Introduction: Targeted delivery of thrombolytics to the site of occlusion is an attractive concept, with implications for the treatment of many thrombo-occlusive diseases. Ultrasound enhances thrombolysis, which can be augmented by the addition of a contrast agent. We have previously reported development of echogenic liposomes (ELIP) for targeted highlighting of structures with potential for drug and gene delivery. This study evaluated the potential of ELIP for thrombolytic loading, and the effect of ultrasound exposure of thrombolytic-loaded ELIP on thrombolytic efficacy.

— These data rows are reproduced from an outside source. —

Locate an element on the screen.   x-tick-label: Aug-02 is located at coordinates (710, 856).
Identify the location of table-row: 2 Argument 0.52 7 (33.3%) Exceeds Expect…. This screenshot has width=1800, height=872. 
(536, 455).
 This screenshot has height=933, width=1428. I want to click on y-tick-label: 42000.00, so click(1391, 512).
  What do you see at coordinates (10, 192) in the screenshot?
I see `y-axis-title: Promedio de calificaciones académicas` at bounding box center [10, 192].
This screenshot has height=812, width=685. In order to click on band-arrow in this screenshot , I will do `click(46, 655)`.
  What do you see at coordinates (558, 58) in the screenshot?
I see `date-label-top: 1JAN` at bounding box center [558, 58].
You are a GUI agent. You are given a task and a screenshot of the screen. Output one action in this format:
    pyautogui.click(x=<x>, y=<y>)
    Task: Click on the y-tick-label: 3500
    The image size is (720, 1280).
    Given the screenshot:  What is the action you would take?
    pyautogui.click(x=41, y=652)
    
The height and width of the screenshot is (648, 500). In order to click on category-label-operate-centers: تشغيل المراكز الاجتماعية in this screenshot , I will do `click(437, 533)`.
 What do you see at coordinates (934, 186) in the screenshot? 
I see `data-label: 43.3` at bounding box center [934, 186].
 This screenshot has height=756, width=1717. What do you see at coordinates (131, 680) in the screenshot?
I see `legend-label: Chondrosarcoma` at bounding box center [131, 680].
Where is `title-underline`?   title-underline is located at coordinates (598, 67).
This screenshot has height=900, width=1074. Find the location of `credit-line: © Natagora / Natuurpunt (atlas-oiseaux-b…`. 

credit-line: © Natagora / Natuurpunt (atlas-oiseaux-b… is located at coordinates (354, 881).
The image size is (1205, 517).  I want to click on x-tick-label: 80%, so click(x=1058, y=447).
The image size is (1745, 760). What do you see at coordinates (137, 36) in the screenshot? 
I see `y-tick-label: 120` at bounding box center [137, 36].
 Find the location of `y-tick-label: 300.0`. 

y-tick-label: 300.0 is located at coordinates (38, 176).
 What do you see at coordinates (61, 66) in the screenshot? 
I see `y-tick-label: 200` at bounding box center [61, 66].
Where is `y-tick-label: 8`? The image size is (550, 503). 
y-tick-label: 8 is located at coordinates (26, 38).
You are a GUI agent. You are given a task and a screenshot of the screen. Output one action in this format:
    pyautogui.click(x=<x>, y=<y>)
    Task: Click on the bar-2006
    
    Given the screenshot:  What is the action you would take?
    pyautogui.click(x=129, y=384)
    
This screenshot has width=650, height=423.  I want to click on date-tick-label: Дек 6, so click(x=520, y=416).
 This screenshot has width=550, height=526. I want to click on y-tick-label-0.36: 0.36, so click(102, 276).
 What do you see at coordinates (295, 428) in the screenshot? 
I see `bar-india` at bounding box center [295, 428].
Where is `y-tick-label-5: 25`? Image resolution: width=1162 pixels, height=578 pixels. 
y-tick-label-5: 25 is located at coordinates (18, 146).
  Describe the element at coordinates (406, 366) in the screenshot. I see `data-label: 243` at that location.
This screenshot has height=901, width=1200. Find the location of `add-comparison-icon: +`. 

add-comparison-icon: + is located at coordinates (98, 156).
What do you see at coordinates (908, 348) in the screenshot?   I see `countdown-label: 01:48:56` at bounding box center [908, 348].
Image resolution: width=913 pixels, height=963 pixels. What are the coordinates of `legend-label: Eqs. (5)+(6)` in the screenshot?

Materials and methods: Tissue-plasminogen activator (tPA) was loaded into ELIP. Echogenicity was assessed and reported as mean grayscale values. Whole porcine clots were treated with plasma, free tPA, tPA+Optison (echocontrast agent), or tPA-loaded ELIP, with and without ultrasound (1 MHz, continuous wave, 2 W/cm(2), for 2 min). Clots were weighed before and after a 30-min treatment period, and results reported as percent clot mass loss.
Results: tPA entrapment into ELIP was feasible with 50% entrapment, and retention of echogenicity. Treatment with tPA-loaded ELIP resulted in effective clot lysis with an effect similar to treatment with free tPA. Ultrasound exposure of tPA-loaded ELIP resulted in enhanced thrombolysis (49.5% relative improvement vs. no ultrasound). Much of the ultrasound effect appeared to be related to drug release from the tPA-ELIP complex.
Conclusions: We have demonstrated entrapment of tPA into ELIP with effective clot lysis and drug release using ultrasound. Our tPA-loaded ELIP has potential for specific highlighting of clots to confirm agent delivery and help focus ultrasound therapy for targeted ultrasound-facilitated thrombolysis.